### This notebook contains the code for RAG implementation with Qdrant DB for Proposal Pro backend
Steps followed:
- Upload files
- for file in files:
    <!-- update_vector_db.py -->
    - for each page in file: 
        - update metadata
        - chunkify with metadata (RecursiveCharacterTextSplitter)
        - append to a docs_list
    - return docs_list
    - update metadata for each chunk in docs_list:
        - chunk.metadata.update({"tags": "", "flename": ""})
    - get embedding model to use
    - create/update vector DB with the docs_list, embedding model, using collection_name (creates embeddings too)


## DB Architecture 
### Approach 1:
Each **Collection** in the Qdrant DB will be associated with a **Project**.
The collections will be simple, Vector databases with: -

- **collection_name**: *ProjectName_ProjectID*.
- **VectorParams**: Size=1024, Distance=COSINE
- **PointStruct**: id, vector=chunk_embedding, payload=chunk_metadata
    - *chunk_metadata*= {filename, tags, page no., content src}

A Qdrant collection can be viewed as a pool of embeddings from all the docs associated with a Project, with the chunk info (Filename, Page No.) maintained in the payload.

For ***Retrieval***, query is sent to a Qdrant collection which returns the *Docs* with the closest match to the query.
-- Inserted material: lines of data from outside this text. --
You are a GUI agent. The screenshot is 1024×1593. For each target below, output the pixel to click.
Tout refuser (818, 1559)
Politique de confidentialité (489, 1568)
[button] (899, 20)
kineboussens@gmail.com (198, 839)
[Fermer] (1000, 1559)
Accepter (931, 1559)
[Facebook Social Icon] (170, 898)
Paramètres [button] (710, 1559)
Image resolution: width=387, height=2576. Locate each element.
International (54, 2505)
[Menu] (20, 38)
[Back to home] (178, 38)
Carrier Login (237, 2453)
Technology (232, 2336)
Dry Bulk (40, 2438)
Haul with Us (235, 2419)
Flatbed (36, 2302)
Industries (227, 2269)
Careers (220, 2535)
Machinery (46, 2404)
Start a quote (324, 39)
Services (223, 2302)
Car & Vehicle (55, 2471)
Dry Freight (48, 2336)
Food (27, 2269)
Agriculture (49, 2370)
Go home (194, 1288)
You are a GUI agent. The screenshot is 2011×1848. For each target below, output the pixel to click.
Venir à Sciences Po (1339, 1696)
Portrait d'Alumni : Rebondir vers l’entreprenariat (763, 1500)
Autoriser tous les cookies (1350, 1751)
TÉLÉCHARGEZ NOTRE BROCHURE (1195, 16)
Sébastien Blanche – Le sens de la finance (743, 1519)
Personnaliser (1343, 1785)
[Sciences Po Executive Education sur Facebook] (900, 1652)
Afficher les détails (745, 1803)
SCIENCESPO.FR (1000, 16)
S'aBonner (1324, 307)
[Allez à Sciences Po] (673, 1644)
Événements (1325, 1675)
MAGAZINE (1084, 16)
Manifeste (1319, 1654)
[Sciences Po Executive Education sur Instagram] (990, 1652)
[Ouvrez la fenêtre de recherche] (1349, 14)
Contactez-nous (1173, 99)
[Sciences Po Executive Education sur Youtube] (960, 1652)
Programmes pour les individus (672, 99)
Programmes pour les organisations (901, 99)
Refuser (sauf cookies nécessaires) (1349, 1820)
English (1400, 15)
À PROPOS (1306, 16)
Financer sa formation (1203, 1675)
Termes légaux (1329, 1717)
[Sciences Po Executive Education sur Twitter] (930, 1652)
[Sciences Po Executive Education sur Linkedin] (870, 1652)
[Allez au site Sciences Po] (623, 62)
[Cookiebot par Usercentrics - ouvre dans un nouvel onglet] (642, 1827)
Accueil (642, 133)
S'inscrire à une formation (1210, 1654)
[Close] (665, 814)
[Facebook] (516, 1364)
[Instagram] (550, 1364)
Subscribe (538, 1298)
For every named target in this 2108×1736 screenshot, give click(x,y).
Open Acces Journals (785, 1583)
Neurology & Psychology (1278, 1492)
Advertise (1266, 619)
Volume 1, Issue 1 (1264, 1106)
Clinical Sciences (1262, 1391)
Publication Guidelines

#### Pros of this approach:
1. One collection per project

2. Maximum isolation

3. Fastest retrieval

4. Clean resource boundaries

5. Easy deletes and backup

Perfect for proposal-development application (where projects = main unit of work)
#### Cons to this approach:
1. Too many collections will be created. Each colleciton has:
    - Its own HNSW index (a high-perf indexing struct which performs search in logarithmic time)
    - Its own metadata and memory footprint
    - Background maintenance processes
 ***Conclusion***: *Not scalable* when the collection count exceeds beyond a few thousand

2. Cross-project *search* is not possible with this approach. Searches like:
    - “Search across all user projects”
    - “Search across multiple teams”
    - or some form of global context
  become very hard because of isolation of each project.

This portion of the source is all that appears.